▶ _Problem statement_: Of the entries below, restate word for word only the section that runs from the line with "1428x679 pixels. Task: Pick" to the line with "Task: Open hulailaivv's", counting both ends.

▶ _Items from a dataset_:
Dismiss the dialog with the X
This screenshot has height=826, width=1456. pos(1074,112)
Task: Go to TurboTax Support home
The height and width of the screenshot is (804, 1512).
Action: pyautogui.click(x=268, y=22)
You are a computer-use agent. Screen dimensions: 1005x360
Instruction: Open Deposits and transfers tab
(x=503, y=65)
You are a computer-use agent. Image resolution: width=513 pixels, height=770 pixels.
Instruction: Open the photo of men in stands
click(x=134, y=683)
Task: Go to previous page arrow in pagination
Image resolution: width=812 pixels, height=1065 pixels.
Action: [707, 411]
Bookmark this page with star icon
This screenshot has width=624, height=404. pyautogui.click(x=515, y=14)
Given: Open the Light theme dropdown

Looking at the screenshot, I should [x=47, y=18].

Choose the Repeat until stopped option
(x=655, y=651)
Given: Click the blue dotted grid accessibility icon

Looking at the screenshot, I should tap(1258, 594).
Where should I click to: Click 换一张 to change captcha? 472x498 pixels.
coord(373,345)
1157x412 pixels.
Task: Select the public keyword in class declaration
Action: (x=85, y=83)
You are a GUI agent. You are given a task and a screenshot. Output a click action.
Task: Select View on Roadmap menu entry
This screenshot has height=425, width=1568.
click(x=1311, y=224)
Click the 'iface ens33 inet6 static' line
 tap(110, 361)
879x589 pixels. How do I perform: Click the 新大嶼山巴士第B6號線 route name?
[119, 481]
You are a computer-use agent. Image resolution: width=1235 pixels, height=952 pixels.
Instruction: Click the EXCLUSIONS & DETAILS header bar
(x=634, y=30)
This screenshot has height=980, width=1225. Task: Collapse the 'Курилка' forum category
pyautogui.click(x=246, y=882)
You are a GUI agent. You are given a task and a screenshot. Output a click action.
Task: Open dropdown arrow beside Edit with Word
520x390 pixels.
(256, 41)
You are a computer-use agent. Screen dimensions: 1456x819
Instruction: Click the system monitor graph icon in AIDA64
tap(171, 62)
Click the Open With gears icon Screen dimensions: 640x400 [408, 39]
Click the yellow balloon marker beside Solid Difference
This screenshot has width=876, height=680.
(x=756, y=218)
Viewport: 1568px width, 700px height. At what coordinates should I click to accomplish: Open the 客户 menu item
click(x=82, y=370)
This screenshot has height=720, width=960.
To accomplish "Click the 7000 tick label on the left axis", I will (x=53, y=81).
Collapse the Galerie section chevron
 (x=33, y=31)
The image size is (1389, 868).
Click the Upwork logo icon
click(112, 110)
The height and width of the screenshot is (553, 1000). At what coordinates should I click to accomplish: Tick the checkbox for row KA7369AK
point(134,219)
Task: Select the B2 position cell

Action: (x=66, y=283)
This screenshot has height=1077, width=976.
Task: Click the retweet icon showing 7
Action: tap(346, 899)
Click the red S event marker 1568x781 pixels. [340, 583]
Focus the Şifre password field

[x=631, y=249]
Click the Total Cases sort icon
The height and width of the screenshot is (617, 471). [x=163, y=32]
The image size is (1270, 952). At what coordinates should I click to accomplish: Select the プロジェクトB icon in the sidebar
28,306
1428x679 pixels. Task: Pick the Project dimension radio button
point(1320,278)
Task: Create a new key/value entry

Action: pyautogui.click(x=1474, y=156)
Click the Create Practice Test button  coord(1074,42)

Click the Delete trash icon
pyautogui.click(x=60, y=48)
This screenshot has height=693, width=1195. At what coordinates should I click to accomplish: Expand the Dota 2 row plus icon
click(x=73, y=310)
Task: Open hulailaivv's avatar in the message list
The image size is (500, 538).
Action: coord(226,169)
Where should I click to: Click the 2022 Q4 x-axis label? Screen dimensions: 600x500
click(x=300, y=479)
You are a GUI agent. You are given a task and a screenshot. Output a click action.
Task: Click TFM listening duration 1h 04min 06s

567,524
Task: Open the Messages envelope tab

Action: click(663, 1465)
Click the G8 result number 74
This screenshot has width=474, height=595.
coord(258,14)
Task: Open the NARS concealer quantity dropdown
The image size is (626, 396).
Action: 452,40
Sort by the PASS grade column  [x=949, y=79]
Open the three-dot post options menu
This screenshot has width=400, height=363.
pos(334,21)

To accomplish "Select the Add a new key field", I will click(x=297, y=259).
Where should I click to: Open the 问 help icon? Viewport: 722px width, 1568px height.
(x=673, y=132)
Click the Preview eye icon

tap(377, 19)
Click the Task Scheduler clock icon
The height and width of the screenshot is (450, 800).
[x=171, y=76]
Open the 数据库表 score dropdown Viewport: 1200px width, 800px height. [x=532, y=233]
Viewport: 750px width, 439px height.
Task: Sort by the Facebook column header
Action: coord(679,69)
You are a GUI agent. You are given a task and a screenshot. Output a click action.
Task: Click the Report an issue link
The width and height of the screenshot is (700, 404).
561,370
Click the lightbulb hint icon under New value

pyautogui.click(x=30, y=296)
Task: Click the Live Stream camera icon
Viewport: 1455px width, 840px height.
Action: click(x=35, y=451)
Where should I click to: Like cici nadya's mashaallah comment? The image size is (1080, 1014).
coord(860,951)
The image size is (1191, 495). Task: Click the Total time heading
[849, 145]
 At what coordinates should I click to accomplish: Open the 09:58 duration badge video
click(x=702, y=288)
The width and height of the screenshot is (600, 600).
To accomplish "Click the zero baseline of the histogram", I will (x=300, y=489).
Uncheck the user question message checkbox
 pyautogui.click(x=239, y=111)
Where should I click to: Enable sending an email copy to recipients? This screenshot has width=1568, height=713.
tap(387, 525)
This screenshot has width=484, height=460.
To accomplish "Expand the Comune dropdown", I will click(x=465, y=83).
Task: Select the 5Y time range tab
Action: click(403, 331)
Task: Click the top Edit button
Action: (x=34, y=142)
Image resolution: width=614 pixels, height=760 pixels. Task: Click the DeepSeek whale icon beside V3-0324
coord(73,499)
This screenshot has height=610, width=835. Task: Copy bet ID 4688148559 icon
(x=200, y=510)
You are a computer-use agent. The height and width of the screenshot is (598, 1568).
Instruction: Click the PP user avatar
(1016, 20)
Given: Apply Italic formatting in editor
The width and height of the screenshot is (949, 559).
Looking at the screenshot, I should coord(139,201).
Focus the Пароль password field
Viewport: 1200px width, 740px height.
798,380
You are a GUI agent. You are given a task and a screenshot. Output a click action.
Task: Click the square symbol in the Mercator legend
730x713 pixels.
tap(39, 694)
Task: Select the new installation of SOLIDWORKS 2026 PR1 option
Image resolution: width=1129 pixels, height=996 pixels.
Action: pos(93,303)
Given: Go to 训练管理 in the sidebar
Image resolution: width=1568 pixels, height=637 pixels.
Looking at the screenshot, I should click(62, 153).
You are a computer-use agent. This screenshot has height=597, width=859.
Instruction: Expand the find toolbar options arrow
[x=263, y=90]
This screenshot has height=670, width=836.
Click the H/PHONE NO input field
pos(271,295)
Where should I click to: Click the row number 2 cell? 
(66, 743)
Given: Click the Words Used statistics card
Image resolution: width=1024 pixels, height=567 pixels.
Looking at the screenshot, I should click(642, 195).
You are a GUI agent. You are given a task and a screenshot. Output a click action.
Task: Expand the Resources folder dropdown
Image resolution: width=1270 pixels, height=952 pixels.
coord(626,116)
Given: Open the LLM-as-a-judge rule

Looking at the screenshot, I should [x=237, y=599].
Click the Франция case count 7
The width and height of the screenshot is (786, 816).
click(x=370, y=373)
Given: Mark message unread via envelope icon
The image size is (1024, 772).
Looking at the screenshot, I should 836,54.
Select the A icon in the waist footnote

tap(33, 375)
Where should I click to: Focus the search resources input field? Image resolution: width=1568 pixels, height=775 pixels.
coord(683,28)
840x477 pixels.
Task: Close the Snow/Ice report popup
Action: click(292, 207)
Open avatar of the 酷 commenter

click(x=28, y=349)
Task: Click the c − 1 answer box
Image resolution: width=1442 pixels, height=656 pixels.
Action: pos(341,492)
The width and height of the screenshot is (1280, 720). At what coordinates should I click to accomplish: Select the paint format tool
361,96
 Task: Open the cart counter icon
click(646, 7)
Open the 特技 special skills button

▶ _Result of this exercise_:
1428x679 pixels. Task: Pick the Project dimension radio button
point(1320,278)
Task: Create a new key/value entry

Action: pyautogui.click(x=1474, y=156)
Click the Create Practice Test button  coord(1074,42)

Click the Delete trash icon
pyautogui.click(x=60, y=48)
This screenshot has height=693, width=1195. At what coordinates should I click to accomplish: Expand the Dota 2 row plus icon
click(x=73, y=310)
Task: Open hulailaivv's avatar in the message list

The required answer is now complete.